Inheritance tax is a tax on the ‘estate’ of someone who has passed away.
How much you pay will depend on the value of the deceased’s estate – which is worked out based on their assets (cash in the bank, investments, property or business, vehicles, pay-outs from life insurance policies), minus any debts.
More importantly, there is normally no tax to pay if:
- The value of the estate is below £325,000 or
- You leave everything over £325,000 to your spouse, civil partner, a charity, or a community amateur sports club.
If neither of the above applies to your circumstances, your estate will be taxed at 40% on anything above the £325,000 threshold once you die (or 36% if you leave at least 10% of the value after any deductions to a charity in your will).
On the other hand, this £325,000 tax-free threshold could be even higher depending on your circumstances – in some cases, it can be as high as £500,000 or even £1 million. More will be explained throughout this article.
Why do we have to pay inheritance tax?
The politics of inheritance tax is pretty controversial. The idea is that without it you perpetrate inherited wealth, so the children of the rich will stay rich. Inheritance tax redistributes income so some of the money goes to the state to be distributed for the benefit of all.
The argument against it is that when money is earned, you pay tax at the time, so to pay tax on it again is not fair.
After years of rocketing property prices, many more people have been caught by the inheritance tax threshold, raising it higher up on the agenda. However, whatever your views are politically, inheritance tax is a financial fact, meaning it makes sense to know how it can affect you and whether you can soften the blow.
What happens if I inherit my parents’ home?
In the current tax year, 2022-2023, no inheritance tax is charged on the first £325,000 of an estate, anything more than that will be charged 40%.

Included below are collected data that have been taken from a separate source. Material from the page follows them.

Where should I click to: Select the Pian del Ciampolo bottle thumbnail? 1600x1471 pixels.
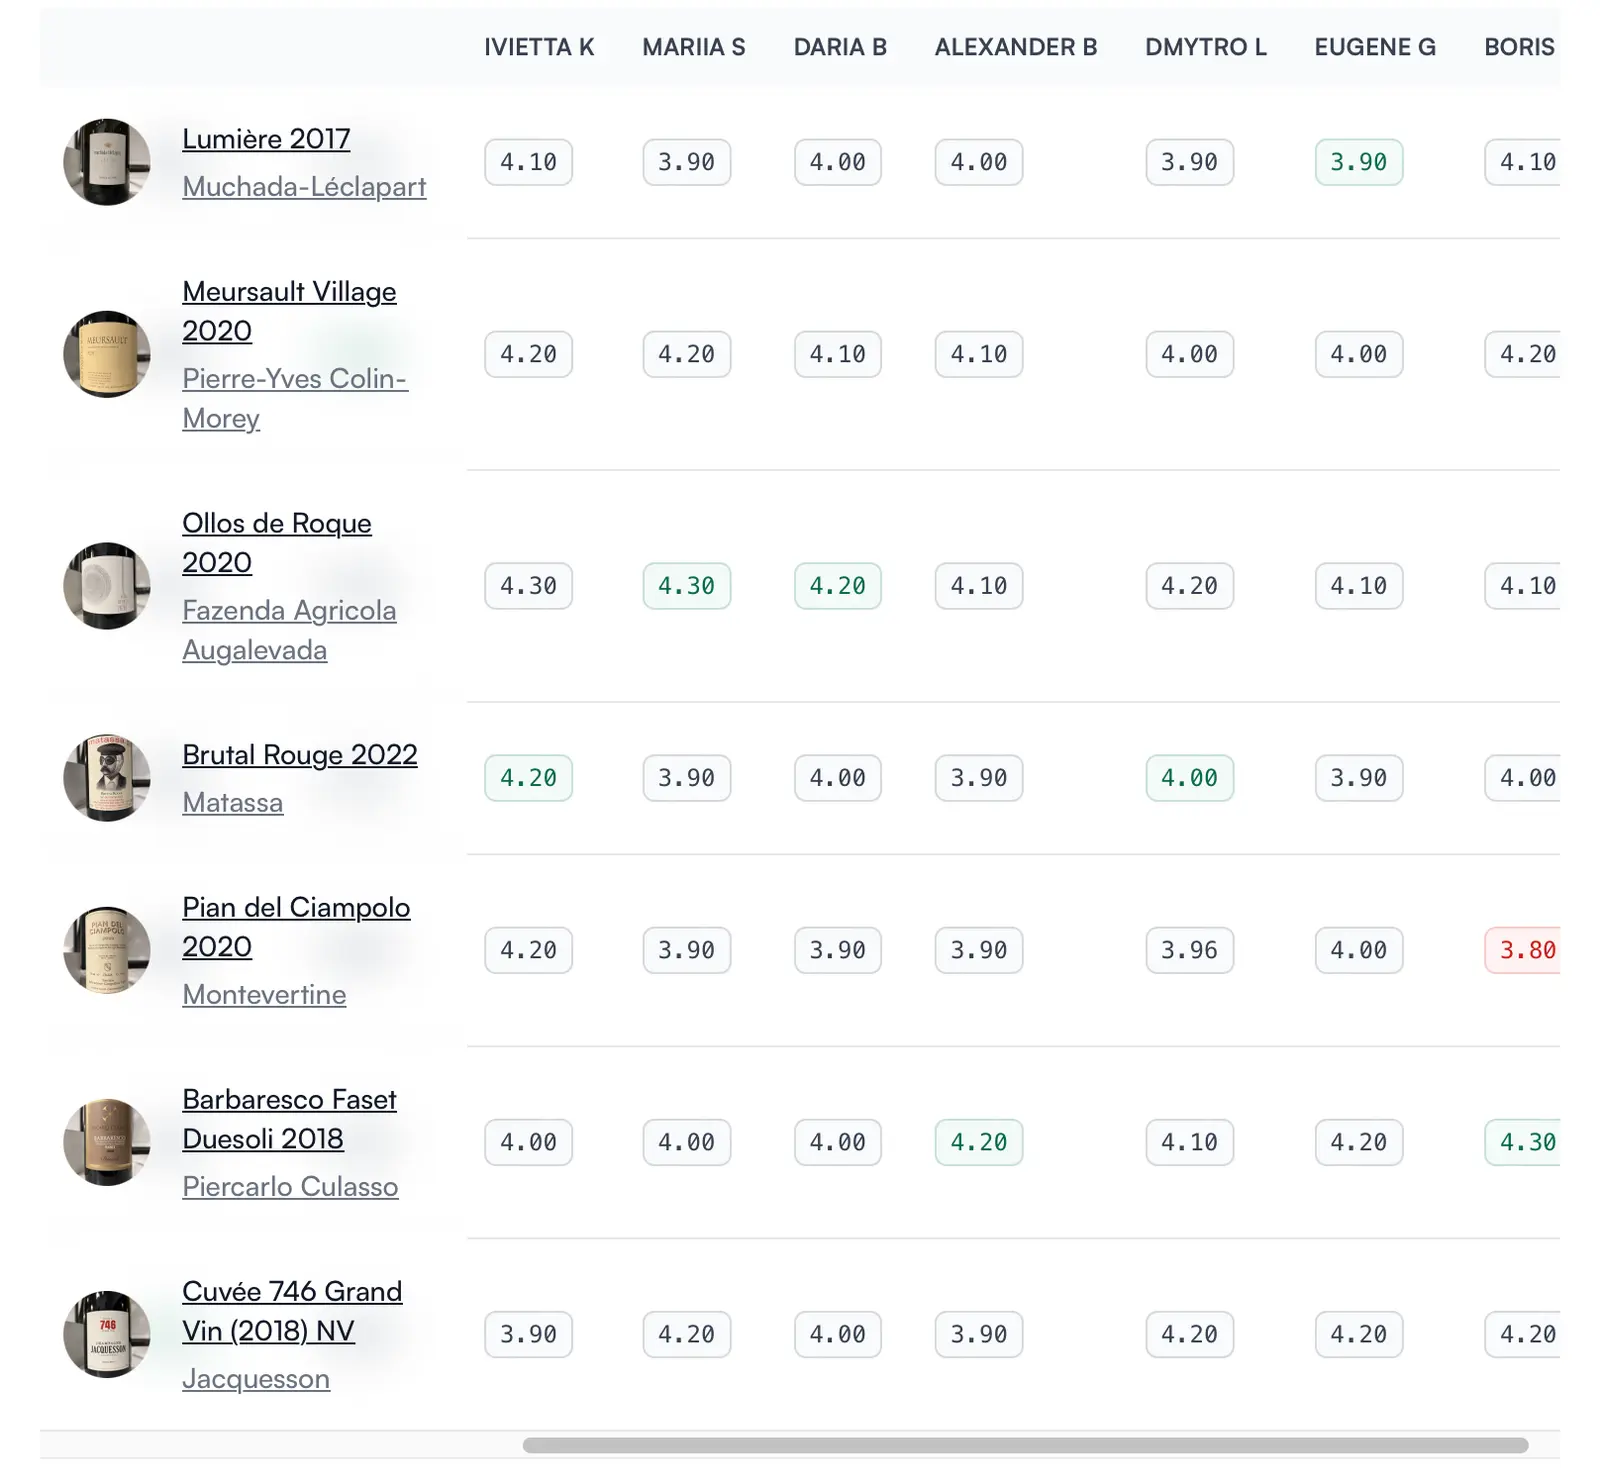pyautogui.click(x=107, y=950)
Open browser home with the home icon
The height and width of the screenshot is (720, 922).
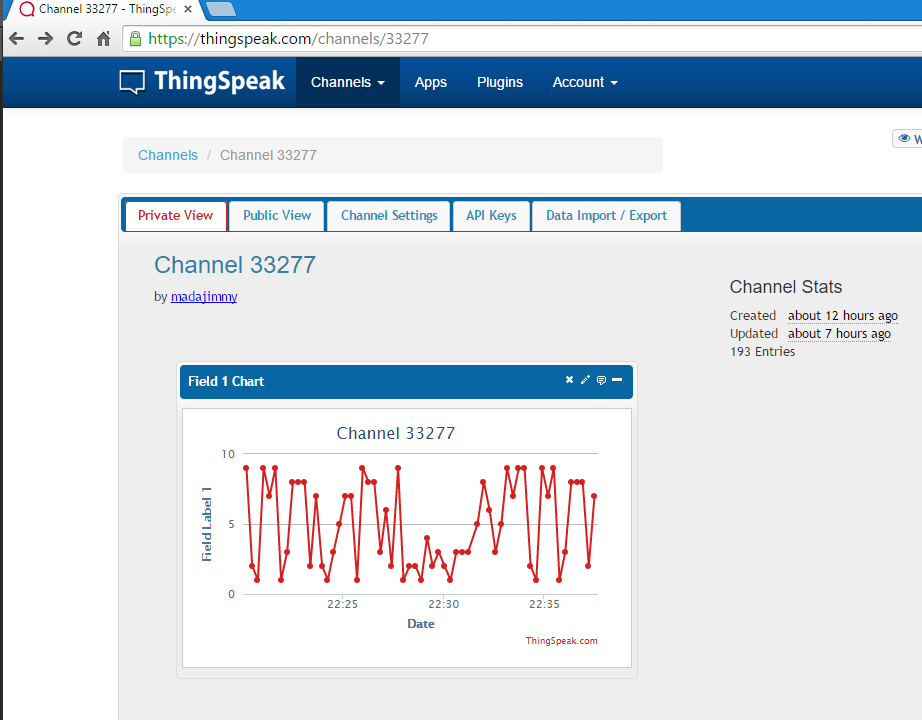click(x=103, y=38)
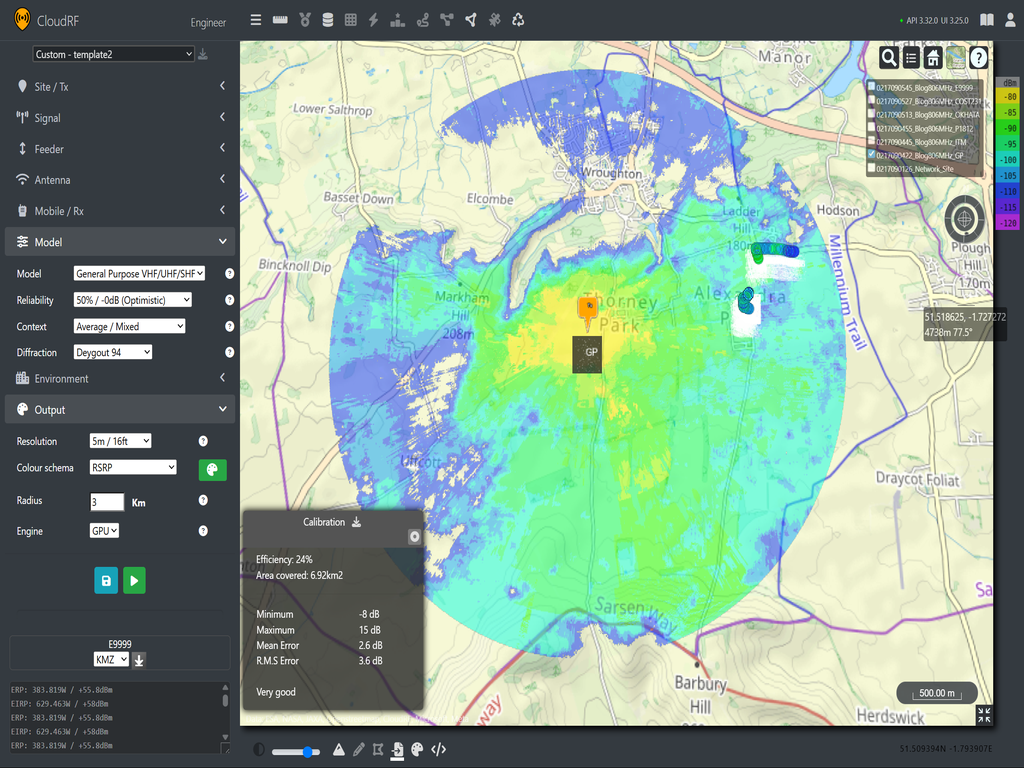Collapse the Output section
This screenshot has height=768, width=1024.
(x=120, y=408)
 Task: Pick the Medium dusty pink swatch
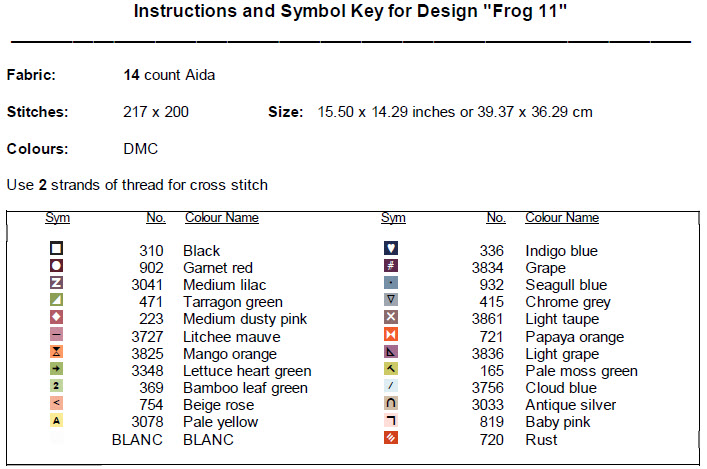pyautogui.click(x=57, y=317)
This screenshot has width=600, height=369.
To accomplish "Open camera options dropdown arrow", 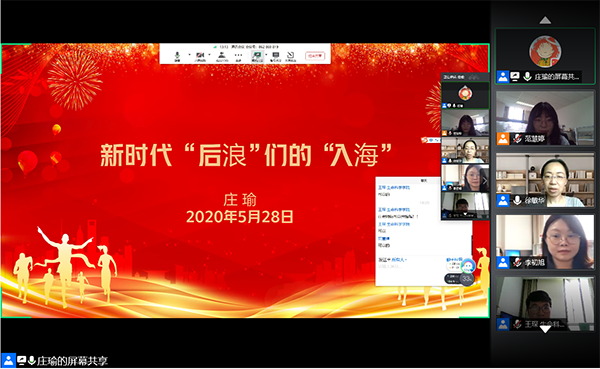I will 210,55.
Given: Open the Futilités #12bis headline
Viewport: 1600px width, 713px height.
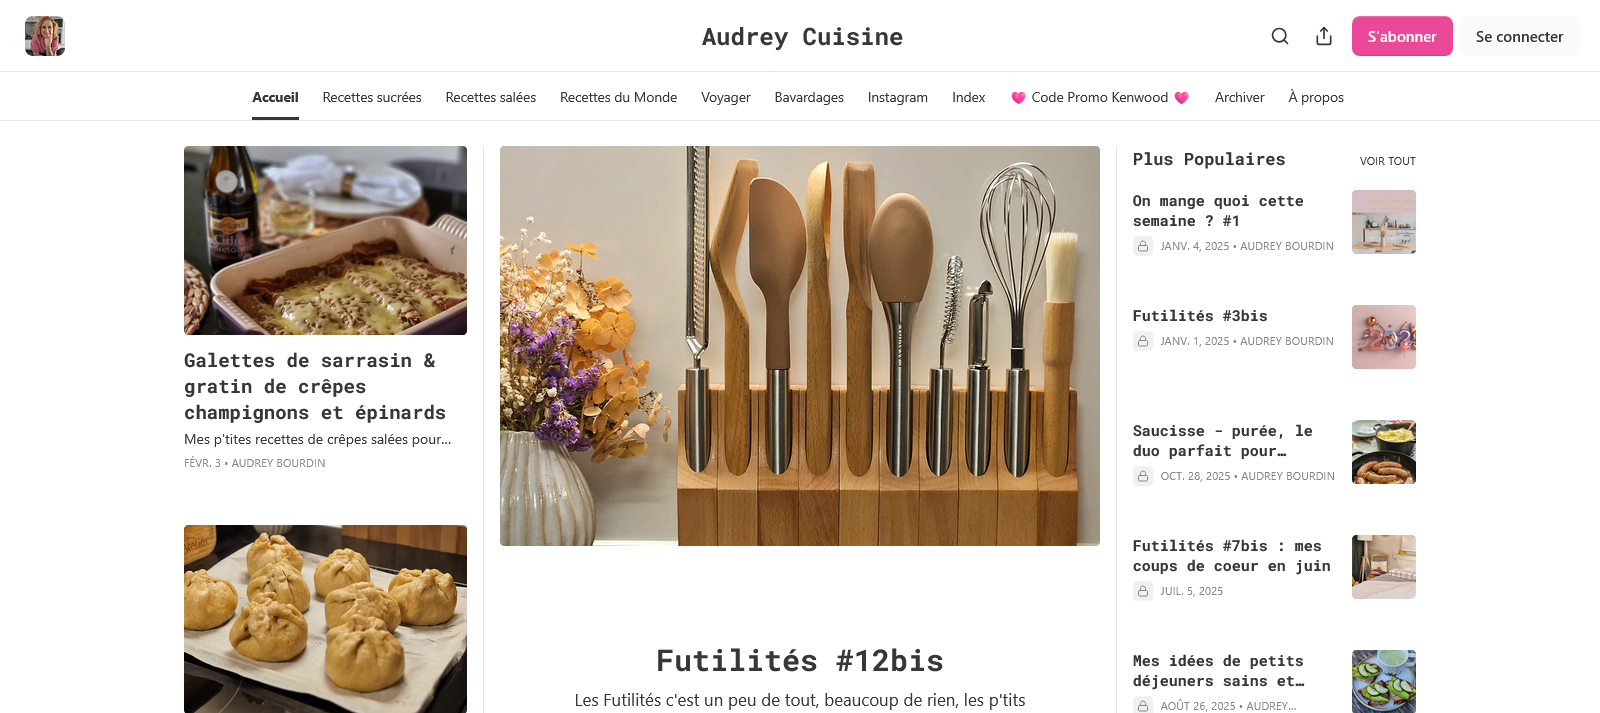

However, what is charged will be less if you leave behind your home to your direct descendants, such as children or grandchildren. This is because you will then have two tax-free allowances:
- £325,000 – this is the basic inheritance tax allowance, which still applies.
- £175,000 – since 2015, you can also take advantage of something called the ‘residence nil-rate band’, commonly known as the ‘main residence’ band. This is an additional allowance you will receive on top of the existing £325,000 inheritance tax allowance if you pass on a main residence to your children or grandchildren.
This means that inheritance tax might not be due on the first £500,000 of your estate (£325,000 + £175,000), depending on who your leave your property to. However:
- The £175,000 main residence allowance only applies if your estate is worth less than £2 million.
- On estates worth £2 million or more, the main residence allowance will decrease by £1 for every £2 above £2 million that the deceased’s estate is worth.
Let us put this into an example for you…
Let’s say you have got an estate that is worth £525,000. You have decided to leave your home to your children.
This means no inheritance tax will be charged on the first £500,000 (£325,000 basic allowance + £175,000 main residence allowance).
There will be a 40% charge on the remaining £25,000, giving a total of £10,000 in tax (presuming you are not leaving anything to charity).
If you were not leaving your home to your direct descendants, you would pay nothing on the first £325,000 of your estate, and 40% on the remaining £200,000, meaning you would pay a total of £80,000 to pay in inheritance tax.
Are the rules different if I am married?
There are special rules for those who are married or in a civil partnership – they state:
- When you pass away, assets are left to your spouse or registered civil partner, provided they are living in the UK, are exempt from inheritance tax.
- On top of this, your partner’s inheritance tax allowance rises by the percentage of your allowance that you did not use, meaning together a couple can currently leave £1 million tax-free (2 x £325,000 tax-free allowances + 2 x £175,000 main residence allowances).
This can sound very complicated, so here is an example to help you out…
Mr and Mrs Jones have assets worth £1 million between them. Mr Jones dies first in 2022/23 – leaving everything to his wife Mrs Jones. So, his £325,000 tax-free allowance is passed on, as well as his £175,000 main residence allowance. In total, this means that Mrs Jones may have up to £1 million tax-free allowance: her allowance, plus her inherited allowance from her deceased husband.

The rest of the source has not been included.